I know the book is beloved, so I am bound to have some fans of the story write me that I don't understand the appeal, especially to youngsters. My problem is not with the story, which contains some really cool messages about friendship, survival, and heart. It's with the execution by director Andrew Davis and his filmmaking team. The movie never stops looking for an identity, as witnessed in the constant switching back and forth between Joel McNeely's fine score and a soundtrack of pop tunes from such contemporary artists as Shaggy, Moby, Beck, and Eagle-Eye Cherry. And while some may praise Davis' decision to have Sachar write the screenplay based on his book, structurally the film could have benefited from a more seasoned screenwriter to transform the novel's book sensibilities to movie sensibilities.

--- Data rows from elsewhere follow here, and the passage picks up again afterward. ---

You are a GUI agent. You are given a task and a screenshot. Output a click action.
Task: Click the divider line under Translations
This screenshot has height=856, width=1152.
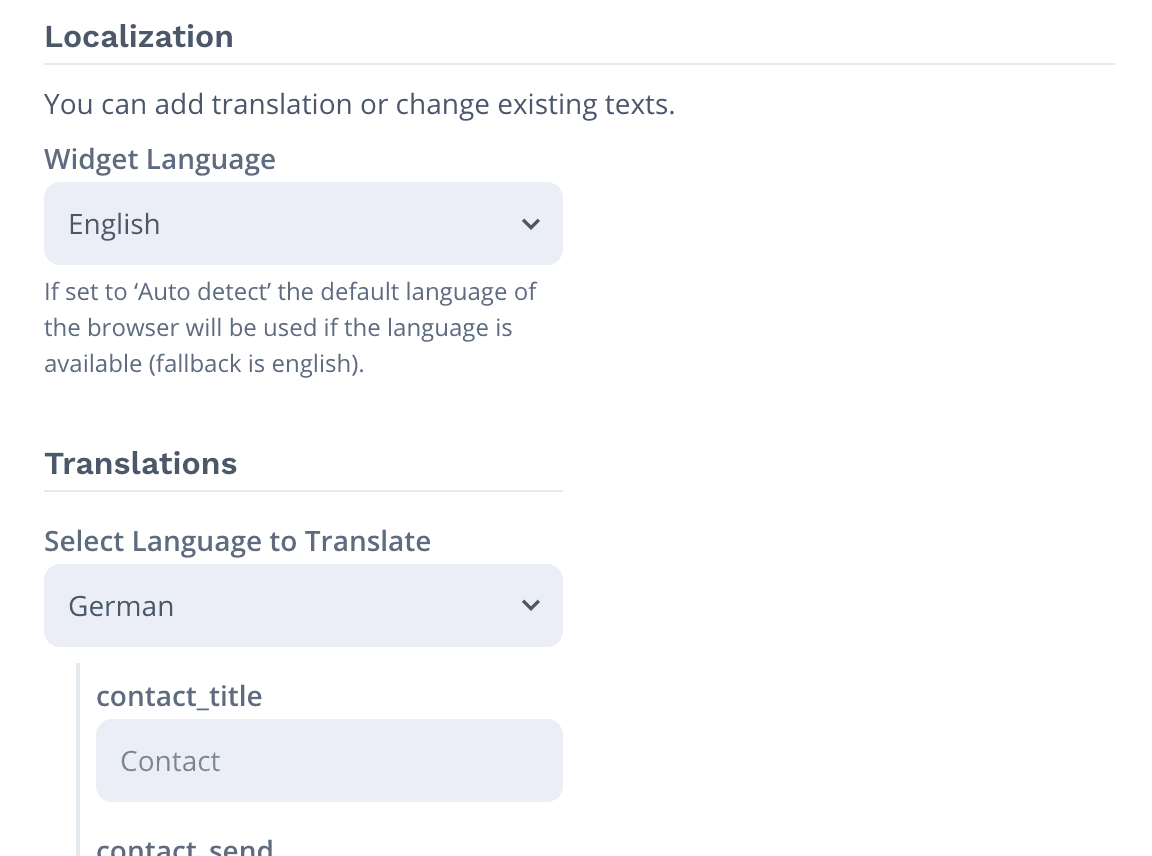(300, 489)
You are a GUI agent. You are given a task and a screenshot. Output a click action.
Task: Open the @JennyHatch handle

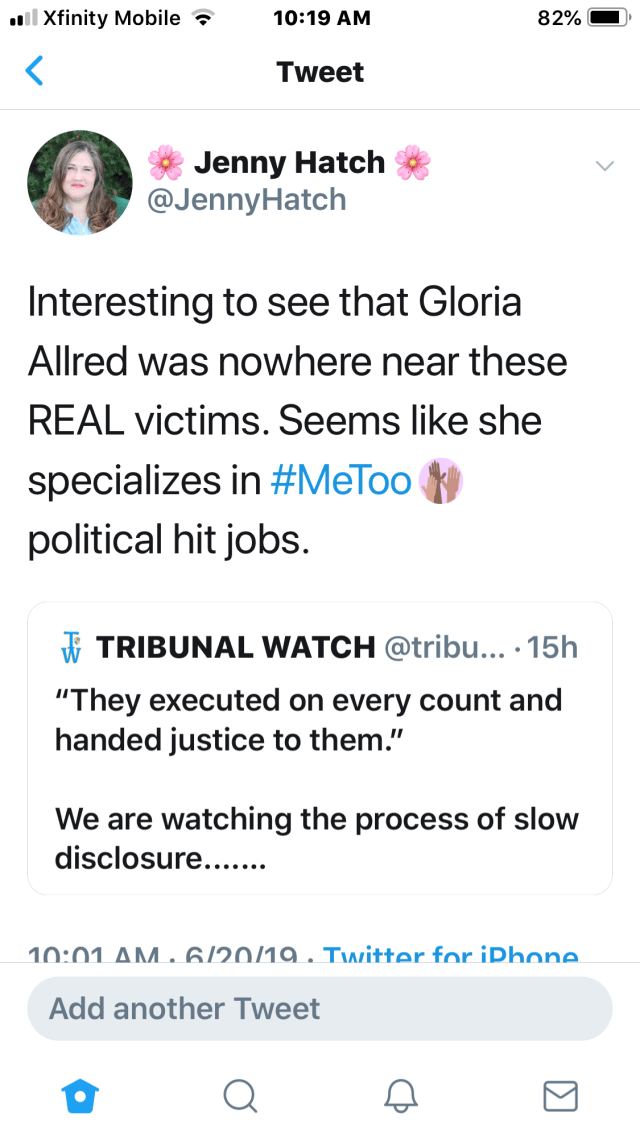[x=246, y=200]
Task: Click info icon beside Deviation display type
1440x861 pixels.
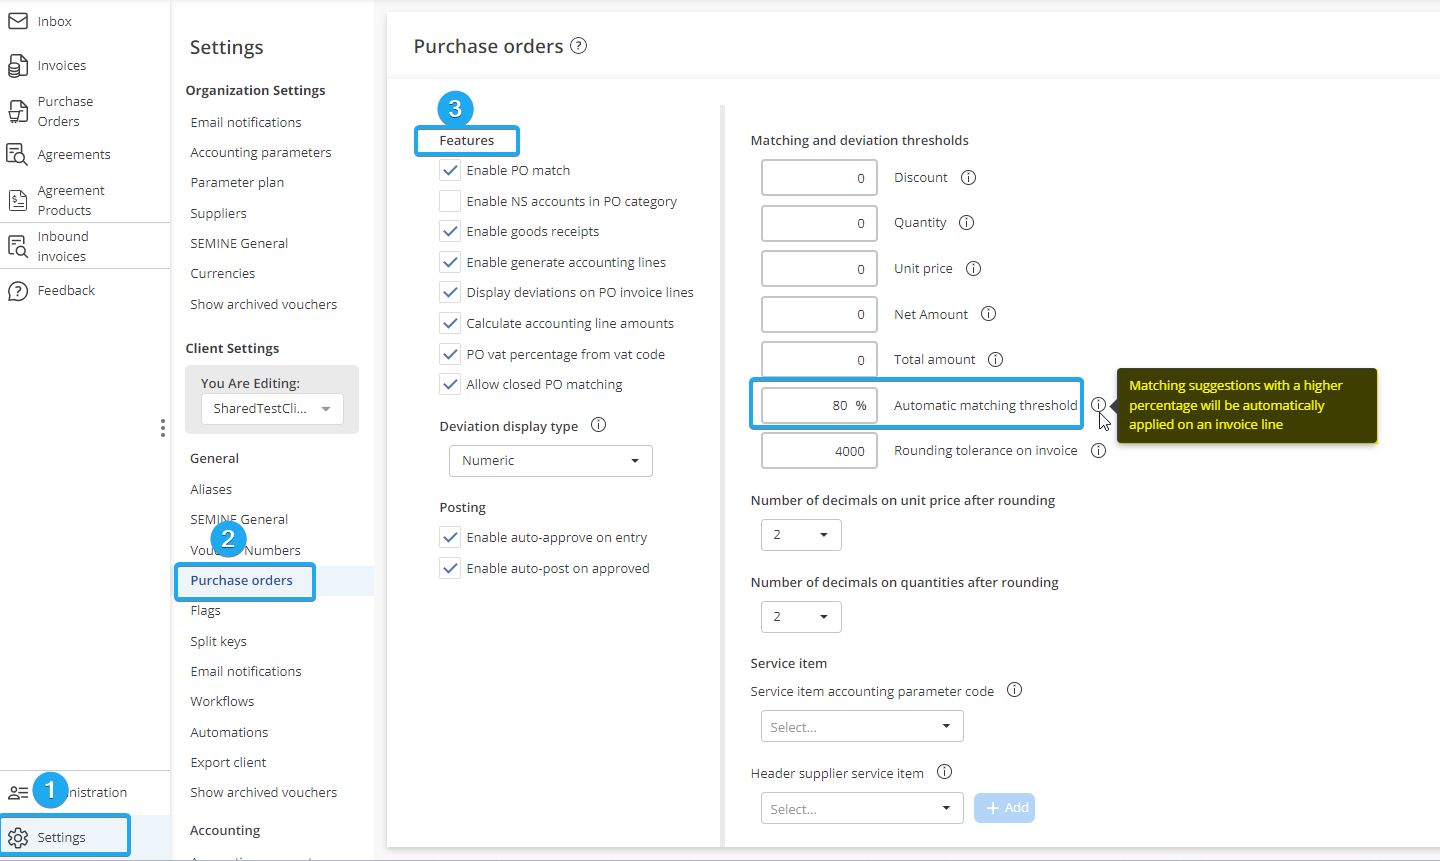Action: tap(598, 425)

Holes didn't work for me. But if you or your kid are a big fan of Sachar's work, you'll probably enjoy the story you know so well brought to life on the big screen. If you're not a fan and are forced to sit through this one as a favor, you may feel compelled to shot something sarcastic at the screen about halfway through just to amuse yourself. Something like ... oh, I don't know ... "They should've called it Plot Holes!"

But that would just be wrong.

Holes is rated PG for violence, mild language, and some thematic elements.